Jeremy Darroch called for ministers to tackle so-called online harms, warning that the “promise of self-regulation hasn’t worked”.
“We only need to look back to the prolific spread of misinformation, online abuse and fake news in last month’s General Election to see the damage that unregulated online platforms are doing to our society,” he wrote in the Times this morning.
The government has set out proposals to crack down on online harms, including creating a duty of care for social media firms to ensure they protect their users.
The new regime would also see the creation of a new independent watchdog to police internet firms, who could face fines or even a ban if they breach the code.
But Darroch said the government had been too slow in rolling out its new plans, adding that he had written to MPs asking for their support in establishing a new regulator.
It comes after Lib Dem peer Lord McNally introduced a private member’s bill in the House of Lords calling for the appointment of media regulator Ofcom as an interim internet watchdog.
Darroch, who has led Sky since 2007, has previously slammed tech giants such as Google and Facebook for failing to take responsibility for the material posted to their platforms.

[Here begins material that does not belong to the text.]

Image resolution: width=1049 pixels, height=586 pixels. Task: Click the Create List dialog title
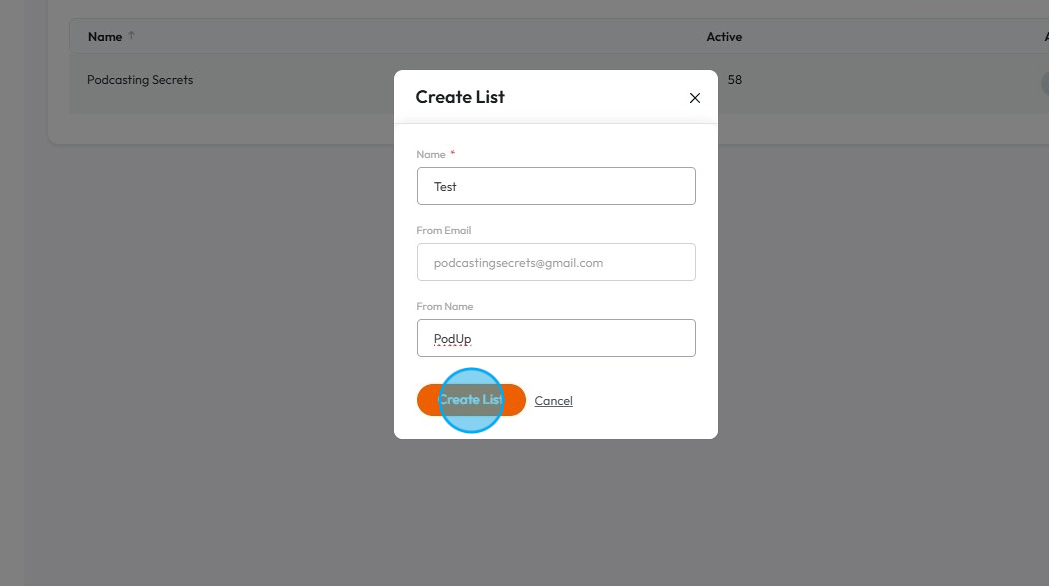tap(460, 97)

The government is this month set to issue its response to the consultation over its online harms white paper.
But Elle Todd, partner at law firm Reed Smith, warned that introducing new online harms regulations would be complicated.
“Any legislation in this area requires a very careful balancing of concerns around freedom of expression, as well as protection of the public,” she said.
“The detail of any statutory duty of care, as previously proposed, has far reaching repercussions and cannot be rushed.”